🤖 AI Summary
This work investigates how Transformer language models learn semantic associations—such as between “bird” and “flew”—from training data. By analyzing gradient dynamics during early training, the study provides the first analytical decomposition of layer weights as linear combinations of three basis functions: bigram statistics, token exchangeability, and contextual mapping. This formulation establishes a direct link between linguistic statistical properties in the data and the internal mechanisms of the model. The theoretically derived closed-form expression for the weights closely matches empirical observations from training large-scale models, revealing that the attention mechanism captures semantic relationships in a highly structured manner. These findings offer a principled understanding of how semantic structure emerges from data-driven learning in Transformer architectures.
📝 Abstract
Semantic associations such as the link between"bird"and"flew"are foundational for language modeling as they enable models to go beyond memorization and instead generalize and generate coherent text. Understanding how these associations are learned and represented in language models is essential for connecting deep learning with linguistic theory and developing a mechanistic foundation for large language models. In this work, we analyze how these associations emerge from natural language data in attention-based language models through the lens of training dynamics.
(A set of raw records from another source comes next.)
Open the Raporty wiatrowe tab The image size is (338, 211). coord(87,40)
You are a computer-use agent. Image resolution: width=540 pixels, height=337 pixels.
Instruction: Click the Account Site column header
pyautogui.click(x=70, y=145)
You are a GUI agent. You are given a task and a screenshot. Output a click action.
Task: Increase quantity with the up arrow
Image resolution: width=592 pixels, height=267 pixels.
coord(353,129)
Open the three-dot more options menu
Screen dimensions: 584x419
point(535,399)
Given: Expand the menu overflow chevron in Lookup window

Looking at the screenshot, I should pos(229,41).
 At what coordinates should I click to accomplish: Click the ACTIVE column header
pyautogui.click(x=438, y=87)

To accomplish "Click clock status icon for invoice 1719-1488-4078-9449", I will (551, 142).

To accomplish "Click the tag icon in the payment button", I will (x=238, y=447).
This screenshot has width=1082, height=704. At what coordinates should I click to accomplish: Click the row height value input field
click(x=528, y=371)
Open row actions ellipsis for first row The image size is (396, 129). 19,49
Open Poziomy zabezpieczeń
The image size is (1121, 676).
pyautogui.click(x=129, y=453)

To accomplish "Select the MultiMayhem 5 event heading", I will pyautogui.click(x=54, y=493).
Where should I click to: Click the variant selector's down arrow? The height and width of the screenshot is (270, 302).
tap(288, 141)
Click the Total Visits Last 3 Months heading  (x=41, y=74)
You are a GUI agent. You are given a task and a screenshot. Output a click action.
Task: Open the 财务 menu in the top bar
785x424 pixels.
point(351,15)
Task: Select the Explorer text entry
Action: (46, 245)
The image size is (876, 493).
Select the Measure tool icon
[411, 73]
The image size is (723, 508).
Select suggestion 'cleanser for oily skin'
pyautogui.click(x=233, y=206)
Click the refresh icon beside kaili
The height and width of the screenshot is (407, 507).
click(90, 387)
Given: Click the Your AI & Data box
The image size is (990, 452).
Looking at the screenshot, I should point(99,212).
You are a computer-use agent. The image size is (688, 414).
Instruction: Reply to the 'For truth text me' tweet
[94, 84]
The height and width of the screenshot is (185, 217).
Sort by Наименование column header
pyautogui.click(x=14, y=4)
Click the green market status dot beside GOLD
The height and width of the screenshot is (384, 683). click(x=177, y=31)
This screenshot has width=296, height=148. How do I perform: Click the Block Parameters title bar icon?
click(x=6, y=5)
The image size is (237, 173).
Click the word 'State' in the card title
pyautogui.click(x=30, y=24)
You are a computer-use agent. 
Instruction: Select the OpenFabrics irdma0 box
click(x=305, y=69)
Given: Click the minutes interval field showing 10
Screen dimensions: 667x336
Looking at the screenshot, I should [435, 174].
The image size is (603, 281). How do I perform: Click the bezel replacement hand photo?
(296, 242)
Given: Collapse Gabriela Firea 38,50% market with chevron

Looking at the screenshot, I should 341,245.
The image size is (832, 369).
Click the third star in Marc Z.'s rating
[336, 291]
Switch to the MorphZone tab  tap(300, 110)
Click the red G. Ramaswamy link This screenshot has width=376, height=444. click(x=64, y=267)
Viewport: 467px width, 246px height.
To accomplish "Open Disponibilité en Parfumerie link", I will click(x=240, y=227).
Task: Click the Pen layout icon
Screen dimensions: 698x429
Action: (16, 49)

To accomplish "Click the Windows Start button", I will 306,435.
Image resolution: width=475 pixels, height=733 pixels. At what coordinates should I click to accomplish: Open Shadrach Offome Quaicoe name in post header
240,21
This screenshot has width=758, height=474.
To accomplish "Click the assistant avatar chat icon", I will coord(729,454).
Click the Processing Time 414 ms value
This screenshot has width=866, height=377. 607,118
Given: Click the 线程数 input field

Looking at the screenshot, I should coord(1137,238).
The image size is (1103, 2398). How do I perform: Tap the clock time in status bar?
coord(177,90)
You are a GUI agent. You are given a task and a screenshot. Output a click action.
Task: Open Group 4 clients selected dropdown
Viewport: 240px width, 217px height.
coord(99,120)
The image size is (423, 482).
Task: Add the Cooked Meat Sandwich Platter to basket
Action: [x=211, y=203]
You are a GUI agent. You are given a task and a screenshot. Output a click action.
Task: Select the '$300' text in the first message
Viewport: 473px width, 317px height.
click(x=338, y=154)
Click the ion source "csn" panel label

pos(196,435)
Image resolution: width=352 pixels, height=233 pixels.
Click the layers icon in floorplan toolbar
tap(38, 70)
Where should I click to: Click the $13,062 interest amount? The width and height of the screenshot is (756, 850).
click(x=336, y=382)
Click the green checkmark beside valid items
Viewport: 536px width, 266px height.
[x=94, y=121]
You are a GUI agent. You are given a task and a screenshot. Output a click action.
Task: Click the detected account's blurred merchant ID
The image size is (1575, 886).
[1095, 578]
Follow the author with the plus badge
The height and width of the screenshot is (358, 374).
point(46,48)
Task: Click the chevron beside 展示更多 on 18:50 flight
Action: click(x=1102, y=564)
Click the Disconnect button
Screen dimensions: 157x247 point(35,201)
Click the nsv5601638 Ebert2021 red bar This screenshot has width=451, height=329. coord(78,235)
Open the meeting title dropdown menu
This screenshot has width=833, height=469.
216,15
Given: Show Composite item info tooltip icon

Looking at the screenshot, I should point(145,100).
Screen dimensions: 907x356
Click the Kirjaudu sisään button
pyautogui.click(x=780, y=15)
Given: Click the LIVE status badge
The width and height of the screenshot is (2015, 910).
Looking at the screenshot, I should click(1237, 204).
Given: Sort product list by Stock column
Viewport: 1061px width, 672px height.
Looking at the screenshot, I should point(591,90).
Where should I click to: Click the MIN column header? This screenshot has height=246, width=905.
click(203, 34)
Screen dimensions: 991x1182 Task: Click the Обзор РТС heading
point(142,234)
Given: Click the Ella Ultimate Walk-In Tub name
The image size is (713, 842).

By leveraging a leading-term approximation of the gradients, we develop closed-form expressions for the weights at early stages of training that explain how semantic associations first take shape. Through our analysis, we reveal that each set of weights of the transformer has closed-form expressions as simple compositions of three basis functions (bigram, token-interchangeability, and context mappings), reflecting the statistics of the text corpus and uncovering how each component of the transformer captures semantic associations based on these compositions. Experiments on real-world LLMs demonstrate that our theoretical weight characterizations closely match the learned weights, and qualitative analyses further show how our theorem shines light on interpreting the learned associations in transformers.